Euro oil sector suffers
There’s no telling if the Afren decision is based entirely on individual circumstances or if the situation for the industry as a whole is heading in that tumultuous of a direction. A retail bond from EnQuest, a London listed oil exploration firm, issued last February, could see the oil market’s volatility directly impact ordinary investors.
That company’s bond, which carries a 5.5% coupon and matures in 2022, lost about 50% of its value in the six months in which oil’s momentum turned earthward. The price of the company’s bonds spiked above $60 once again last week, but the effect of today’s news from a related company may be bad news for holders of those bonds.
Another British firm, Premier oil, has seen its debt securities follow a similar pattern, although the movements aren’t quite so dramatic. Swedish company PA Resources has seen similar price action and appears to be in talks to secure help financing its own coupon payments.
ECB can’t beat oil
No matter how much money the ECB pumps into the bond markets, oil companies will not be able to pay off their debt if prices aren’t greater than costs. No matter what money flows from the sovereign markets into corporates, risks are still high in many markets, and investors are unlikely to buy these kinds of bonds without dedication to the cause.
Unless the European Union buys oil futures the way it’s planning to buy bonds, these oil companies are going to have financing difficulties for an indeterminable period.
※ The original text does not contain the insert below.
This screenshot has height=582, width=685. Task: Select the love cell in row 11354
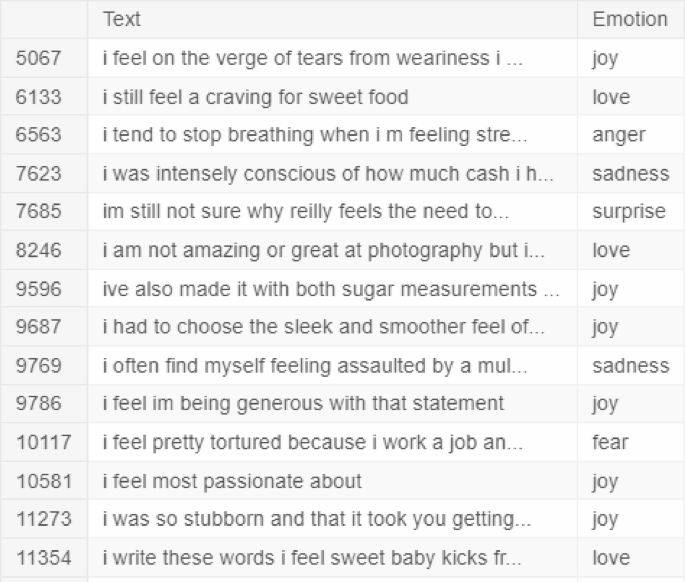pyautogui.click(x=611, y=557)
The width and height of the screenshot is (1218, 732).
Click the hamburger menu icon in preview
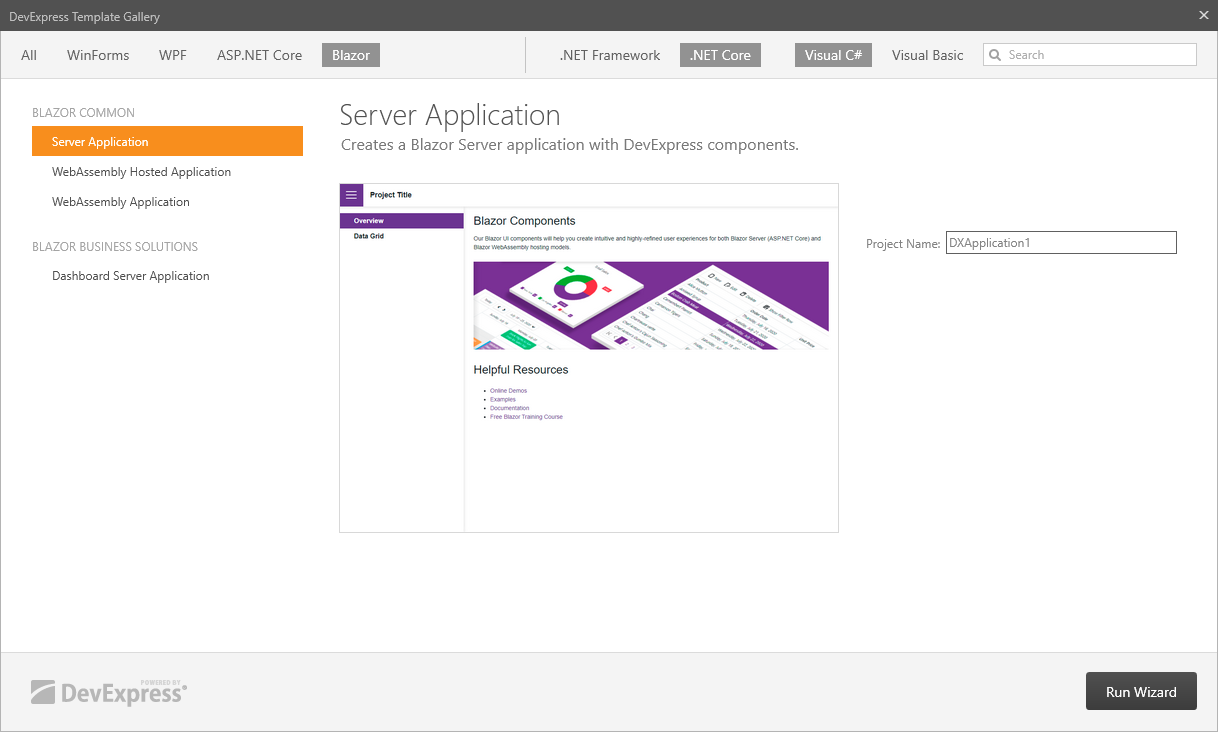point(351,195)
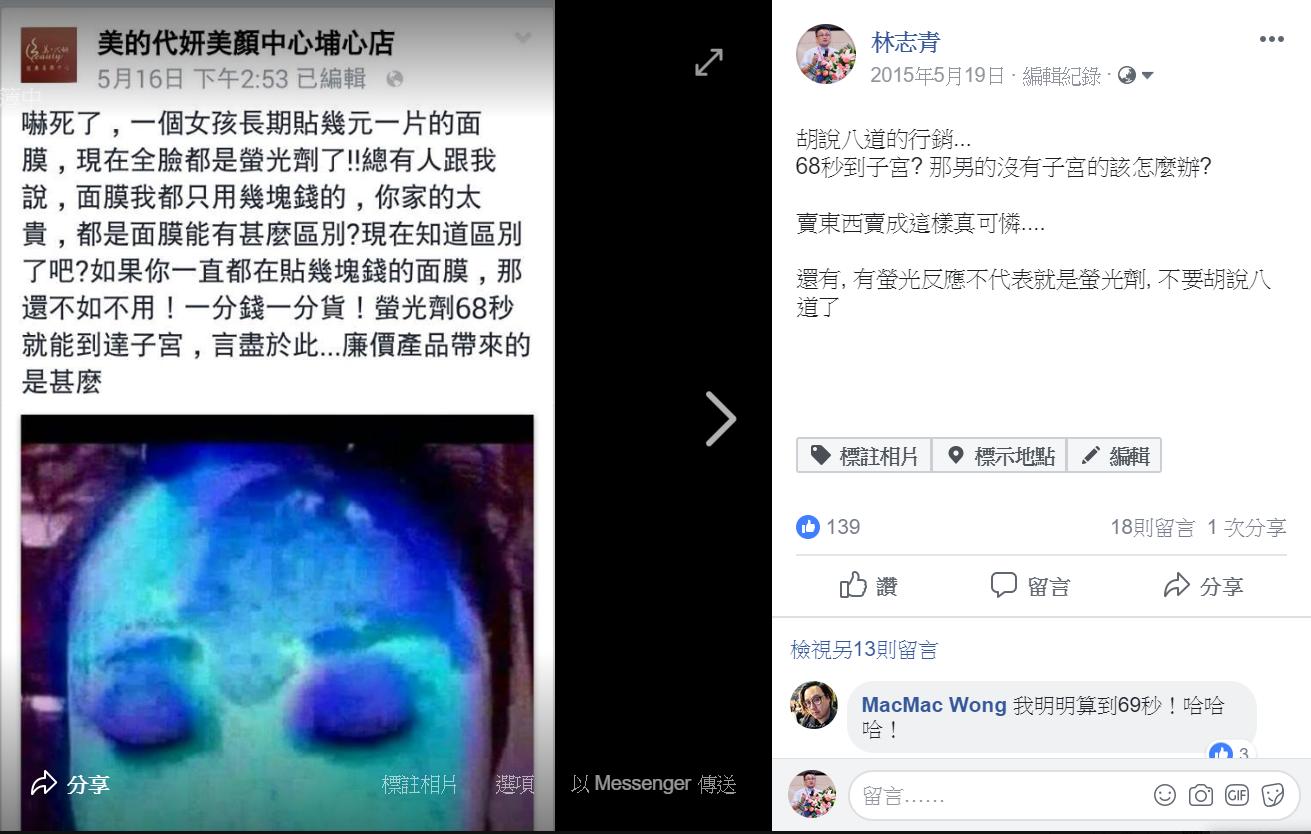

Their shares, as well as their bond prices, are going to be extraordinarily rocky as a result. A look across the ocean gives an instructive, if not directly analogous, look at what’s ahead for European oil bonds.
Trouble in the US
The problems projected in the US high-yield bond market could very well be mirrored in Europe, though there’s no surety about the ultimate form the effect of the oil price crash will have on companies in America. Speculation that there could be a contagious wave of defaults through the high yield sector is mounting, but there’s absolutely no proof of such moves just yet.
The US market is a different beast, being more highly leveraged than its European counterpart and more reliant on alternative sources of oil. Most European exploration companies have been forced to stay away from large-scale hydraulic fracturing because of the weight of environmental regulations set by the EU government.
Risk averse investors, who probably won’t be investing in a company like Afren to start with, will be staying away from the market until the dust clears. High yield bonds are a game few are good at playing, and current volatility will see chaos in indices and individual bonds alike.